Jeff J. McGuire, & Yoshihiro Kaneko

Published August 14, 2017, SCEC Contribution #7564, 2017 SCEC Annual Meeting Poster #052

The key kinematic earthquake source parameters: rupture velocity, duration and area, shed light on earthquake dynamics. They can provide direct constraints on stress drop and have implications for seismic hazard. However, for moderate and small earthquakes, these parameters are usually poorly constrained due to limitations in the standard analysis methods. For instance, rupture velocity is typically assumed, and static stress-drop estimates often vary by 2-3 orders of magnitude in many datasets. Numerical experiments by Kaneko and Shearer [2014,2015] demonstrated that standard spectral fitting techniques can lead to roughly 1 order of magnitude variations in stress-drop estimates that result from variability in source geometry, rupture velocity, and rupture directivity but do not reflect the actual variability in stress drop.

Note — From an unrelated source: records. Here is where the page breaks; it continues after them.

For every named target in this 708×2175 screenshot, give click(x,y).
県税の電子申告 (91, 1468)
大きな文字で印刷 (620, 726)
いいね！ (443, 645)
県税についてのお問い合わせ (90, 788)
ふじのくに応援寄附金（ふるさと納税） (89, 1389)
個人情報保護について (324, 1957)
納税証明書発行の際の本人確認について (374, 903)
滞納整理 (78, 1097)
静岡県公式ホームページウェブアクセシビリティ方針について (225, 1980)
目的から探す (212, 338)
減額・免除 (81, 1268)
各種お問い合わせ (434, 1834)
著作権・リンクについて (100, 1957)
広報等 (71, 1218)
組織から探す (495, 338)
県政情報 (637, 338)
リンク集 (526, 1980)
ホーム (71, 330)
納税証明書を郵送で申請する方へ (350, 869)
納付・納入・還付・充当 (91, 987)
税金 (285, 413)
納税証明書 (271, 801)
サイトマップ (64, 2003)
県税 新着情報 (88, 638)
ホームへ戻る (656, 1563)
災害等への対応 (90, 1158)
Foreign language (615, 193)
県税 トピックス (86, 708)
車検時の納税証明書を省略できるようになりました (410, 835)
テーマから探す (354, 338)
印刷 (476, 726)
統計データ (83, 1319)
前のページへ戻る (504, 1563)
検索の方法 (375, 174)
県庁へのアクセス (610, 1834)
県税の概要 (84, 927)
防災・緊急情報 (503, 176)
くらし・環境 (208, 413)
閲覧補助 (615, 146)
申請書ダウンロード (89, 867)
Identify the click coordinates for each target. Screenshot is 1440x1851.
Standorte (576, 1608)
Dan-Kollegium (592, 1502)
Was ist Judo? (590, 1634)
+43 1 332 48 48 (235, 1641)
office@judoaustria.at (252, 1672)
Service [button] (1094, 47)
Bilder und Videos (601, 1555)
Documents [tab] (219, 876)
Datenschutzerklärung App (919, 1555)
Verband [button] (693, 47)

We utilize these dynamic models to explore an alternative approach where we estimate the rupture area directly. For the suite of models, the area averaged static stress drop is nearly constant (5% variation) because of identical dynamic stress drop values. Despite this underlying similarity, corner frequency based stress-drop estimates can vary by a factor of 5-10 even for noise free data. Instead, we simulated inversions for the rupture area as parameterized by the second moments of the slip distribution. A natural estimate for the rupture area derived from the second moments is A=LcWc, where Lc and Wc are the characteristic rupture length and width. This definition yields estimates of stress drop that vary by only 10% between the different models. The second moment based estimates are slightly larger than the true area-averaged values of the model (~6 MPa vs 5 MPa) owing to their weighted average nature. We simulate inversions for the second moments for the various models and find that the area can be estimated well when there are at least 15 available measurements of apparent duration. The improvement compared to corner-frequency based approaches results from the second moments accounting for directivity and removing the assumption of a circular rupture area, both of which bias the standard approach. Another advantage of the second moments approach is the ability to place limits on the acceptable range of rupture areas. We develop a new method that determines the minimum and maximum values of rupture area that are consistent with a particular earthquake at the 95% confidence level. For the Kaneko and Shearer models with 20+ randomly distributed observations and ~10% noise levels, we find that the maximum and minimum bounds on rupture area typically vary by a factor of two. Interestingly, the minimum stress drop is more tightly constrained than the maximum owing to the dependence of stress drop on rupture width.

Key Words
Stress Drop, Directivity

Citation
McGuire, J. J., & Kaneko, Y. (2017, 08). Directly Estimating Rupture Area to Remove the Uncertainty in Stress Drop. Poster Presentation at 2017 SCEC Annual Meeting.